Edit the stretch of the listing from its start through the line containing "coord(880,214)", swapping "Firewall" for "Security" and leaving everything else unchanged. Leave the pictures out of your answer.

═══ MATERIALS PROVIDED ═══

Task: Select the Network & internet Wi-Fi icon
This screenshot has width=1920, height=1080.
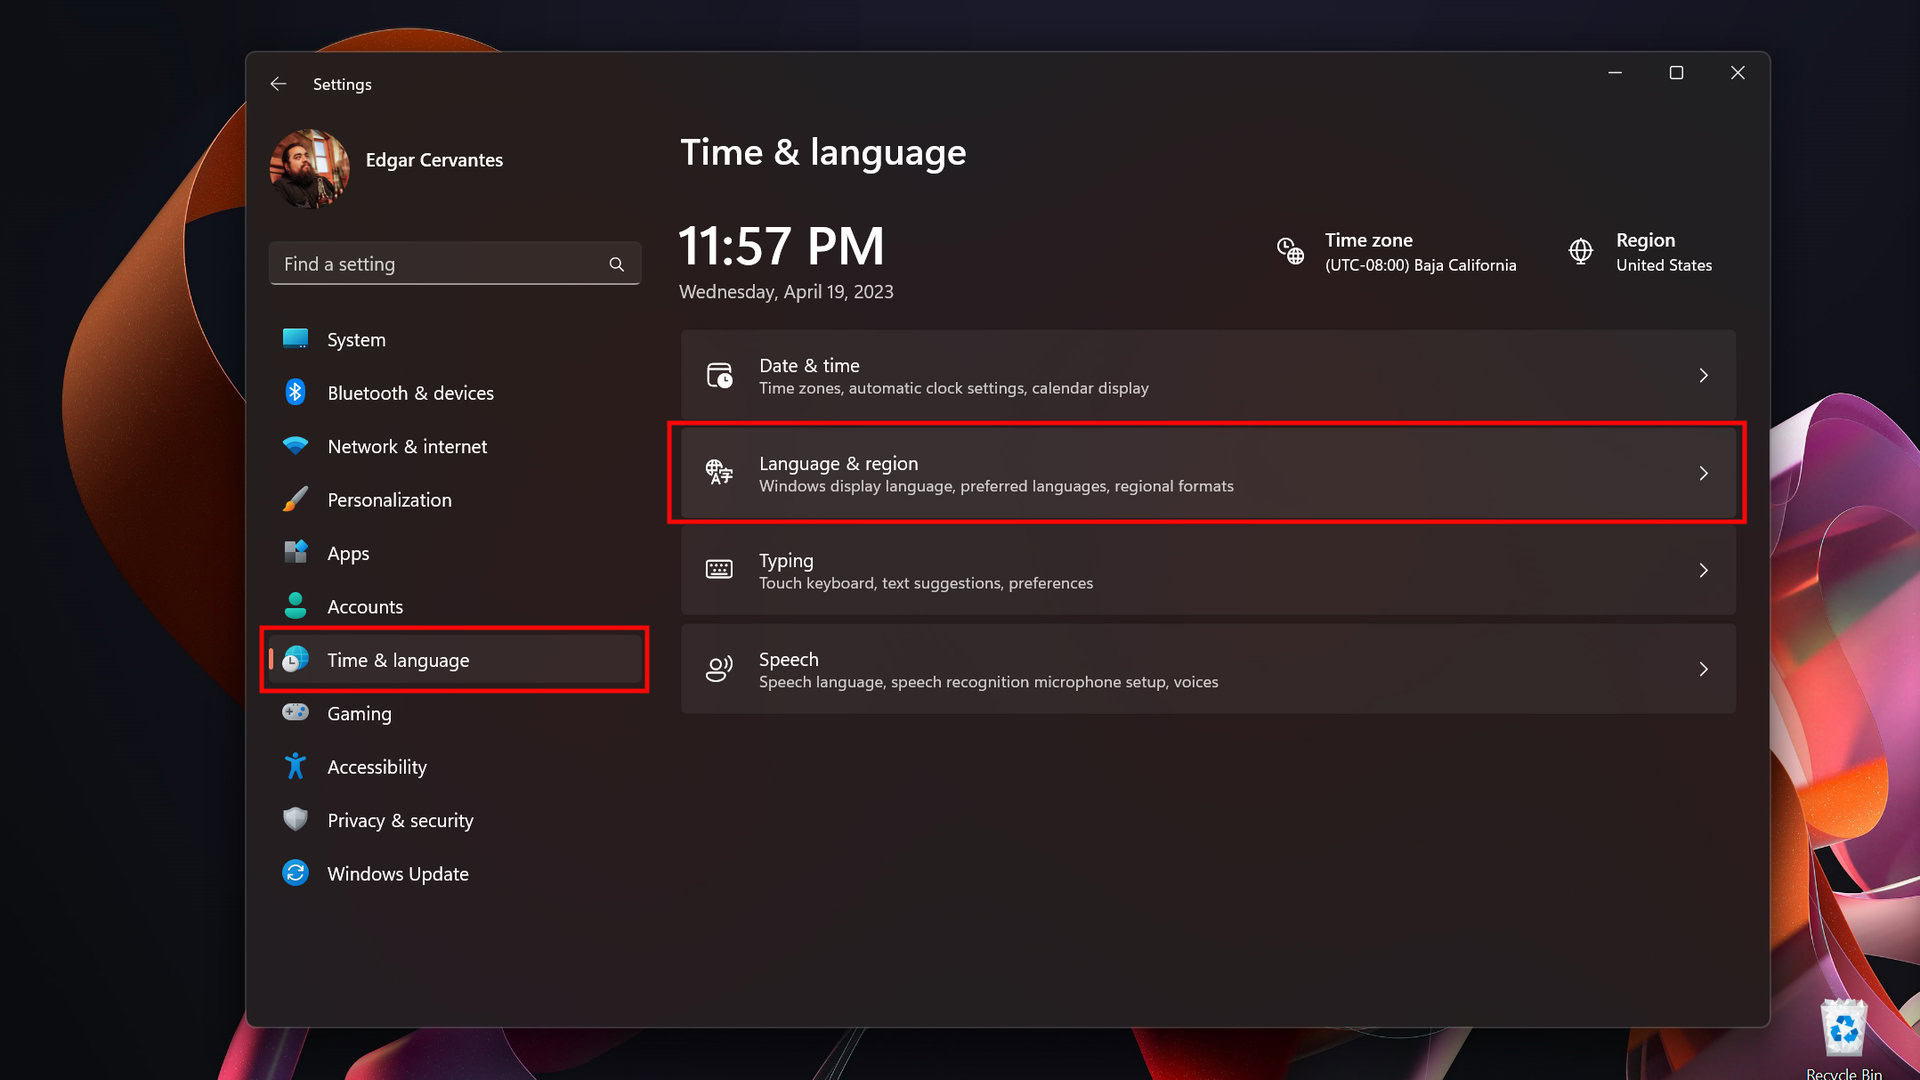Action: click(295, 446)
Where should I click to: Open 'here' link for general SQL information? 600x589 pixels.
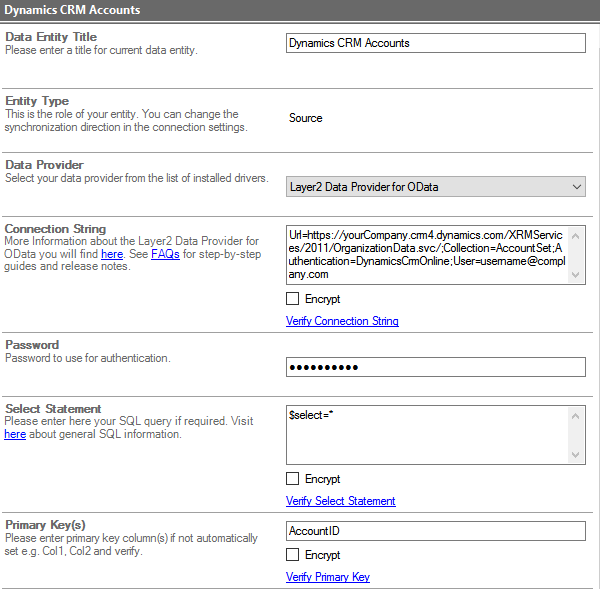coord(15,435)
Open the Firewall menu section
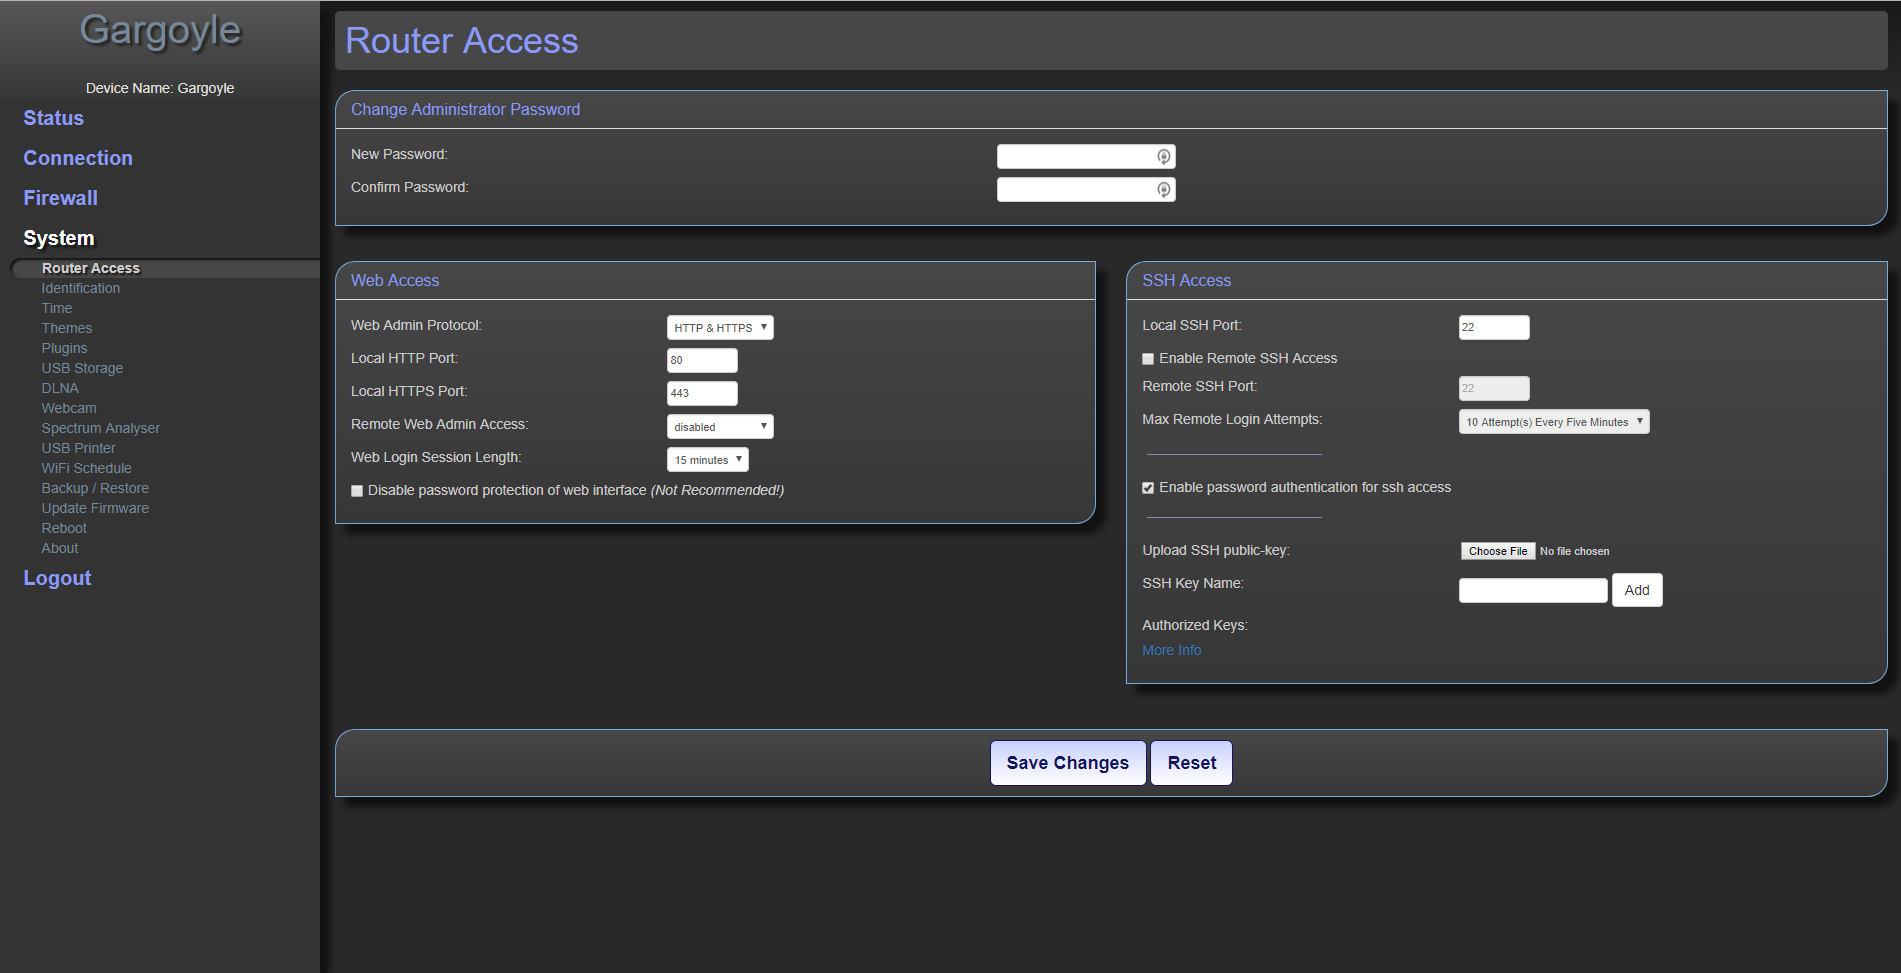This screenshot has height=973, width=1901. pyautogui.click(x=61, y=198)
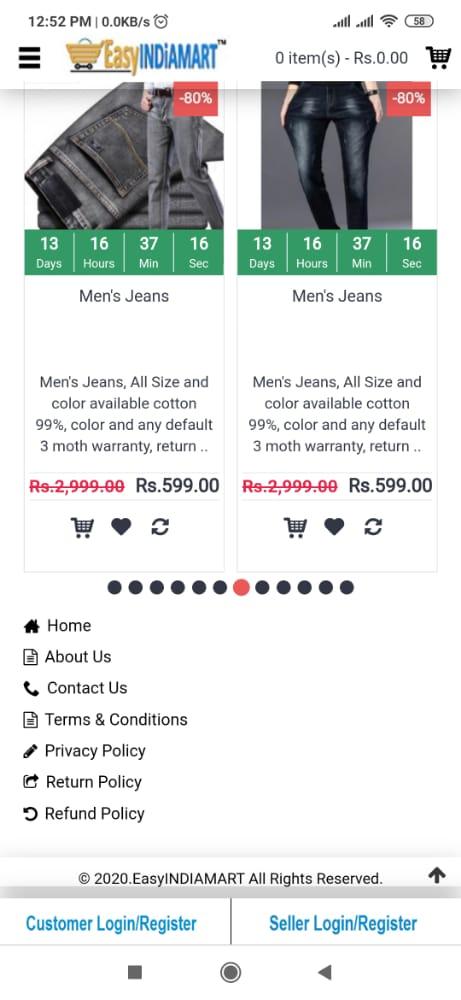Compare left Men's Jeans using refresh arrows icon

[160, 527]
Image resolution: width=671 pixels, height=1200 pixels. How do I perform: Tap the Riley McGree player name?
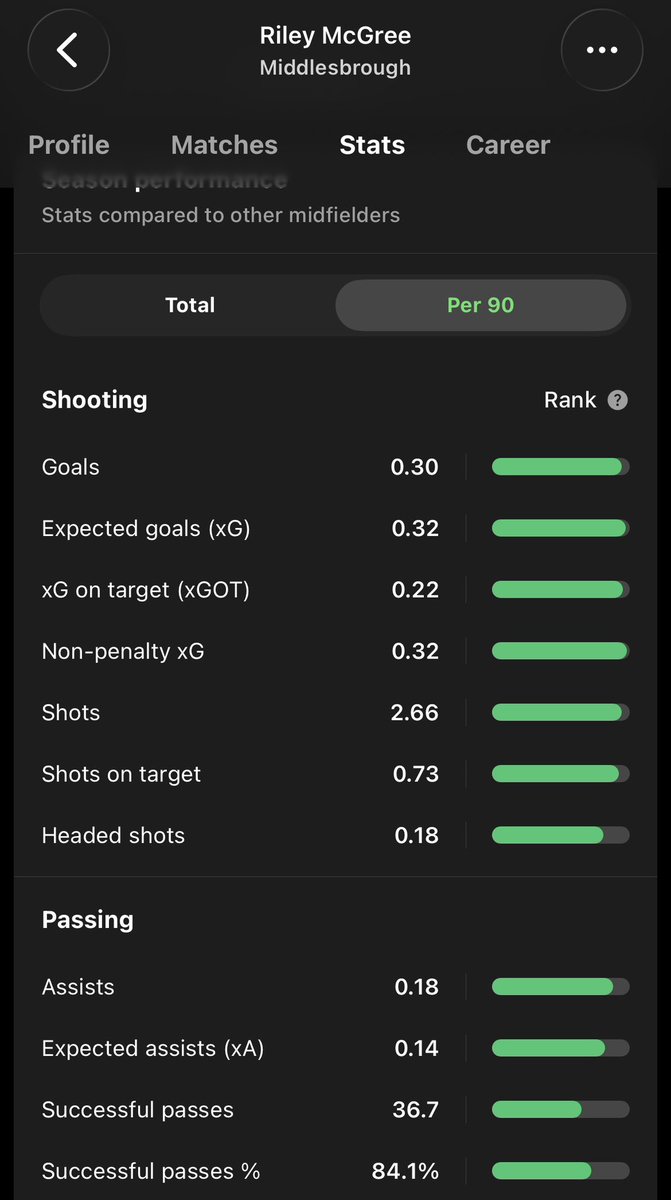(335, 36)
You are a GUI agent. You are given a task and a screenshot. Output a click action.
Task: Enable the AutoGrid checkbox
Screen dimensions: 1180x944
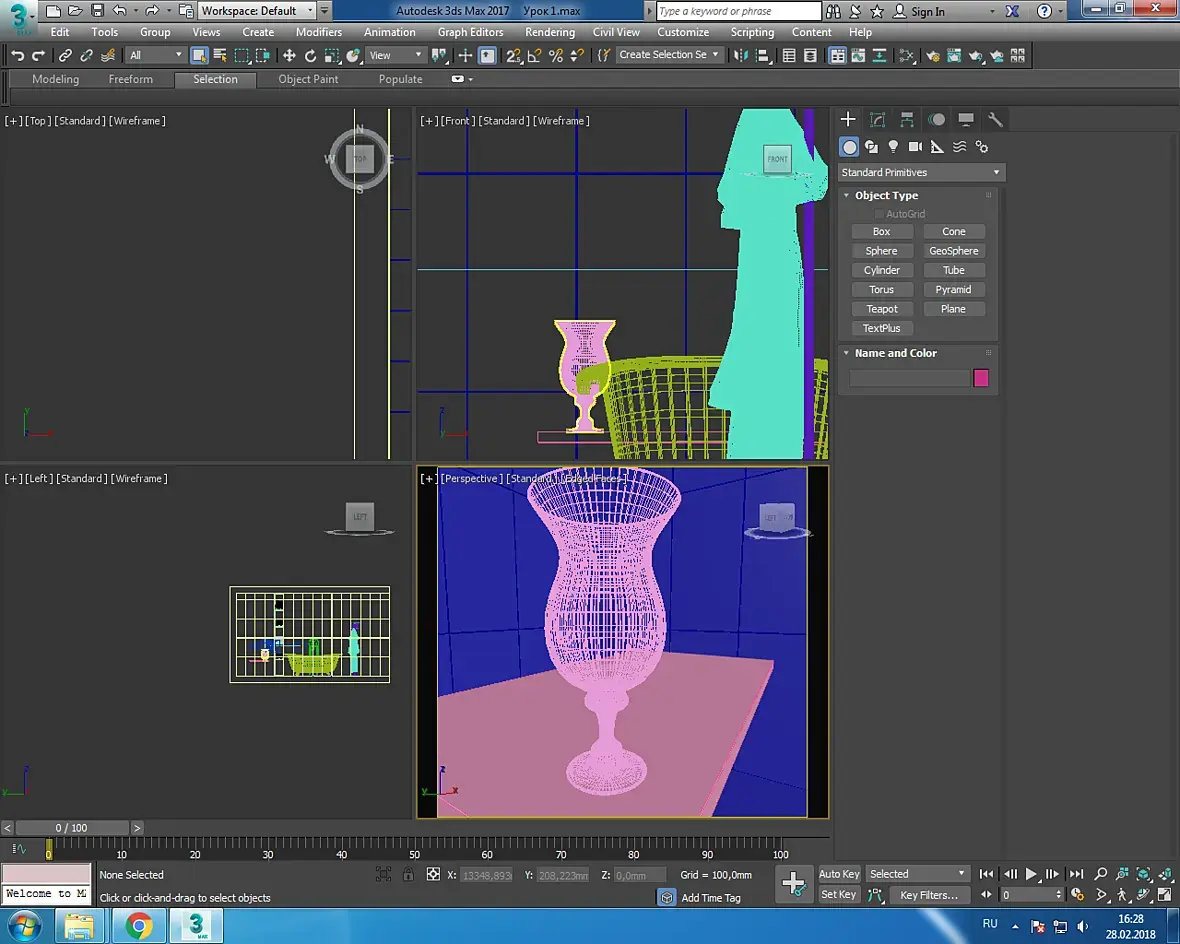coord(880,214)
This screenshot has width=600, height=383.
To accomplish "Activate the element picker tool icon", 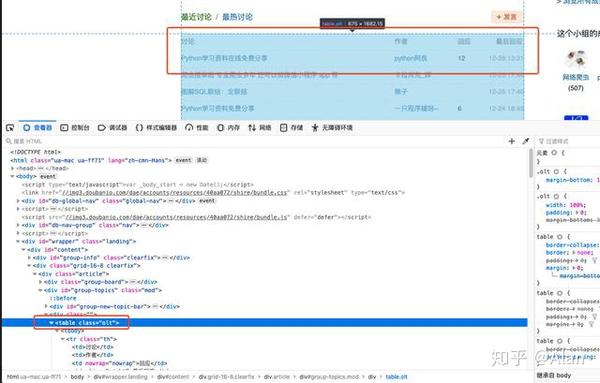I will pyautogui.click(x=10, y=128).
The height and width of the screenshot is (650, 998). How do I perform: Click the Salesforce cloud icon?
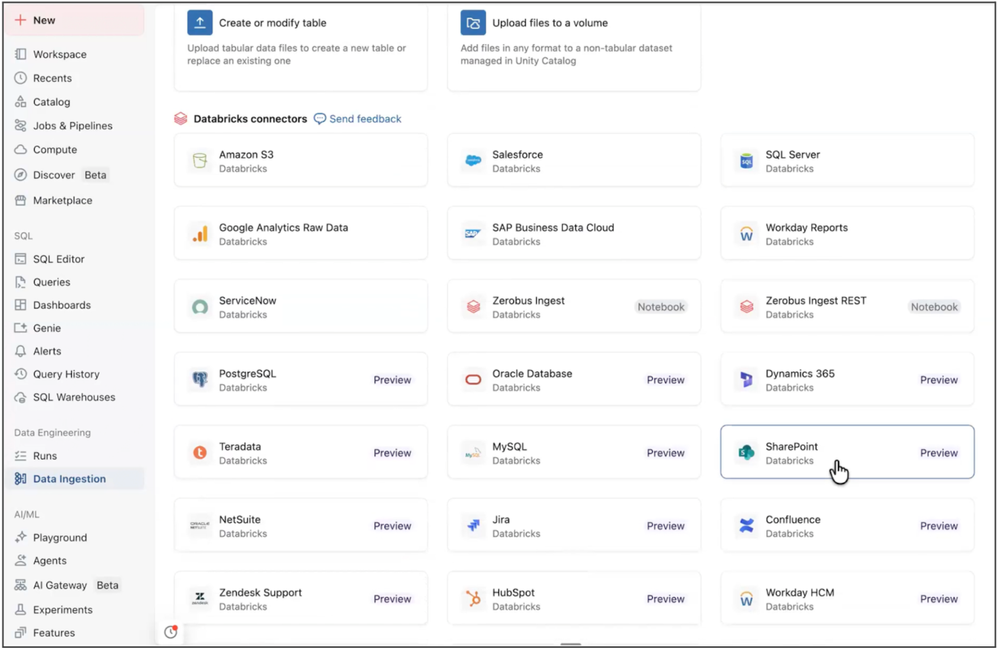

═══

• FULL OUTPUT:
Task: Select the Network & internet Wi-Fi icon
This screenshot has width=1920, height=1080.
Action: click(295, 446)
Where should I click to: Open 'here' link for general SQL information? 600x589 pixels.
coord(15,435)
Open the Security menu section
This screenshot has height=973, width=1901. pyautogui.click(x=61, y=198)
Compare left Men's Jeans using refresh arrows icon

[160, 527]
Image resolution: width=671 pixels, height=1200 pixels. How do I perform: Tap the Riley McGree player name?
(335, 36)
You are a GUI agent. You are given a task and a screenshot. Output a click action.
Task: Enable the AutoGrid checkbox
Screen dimensions: 1180x944
coord(880,214)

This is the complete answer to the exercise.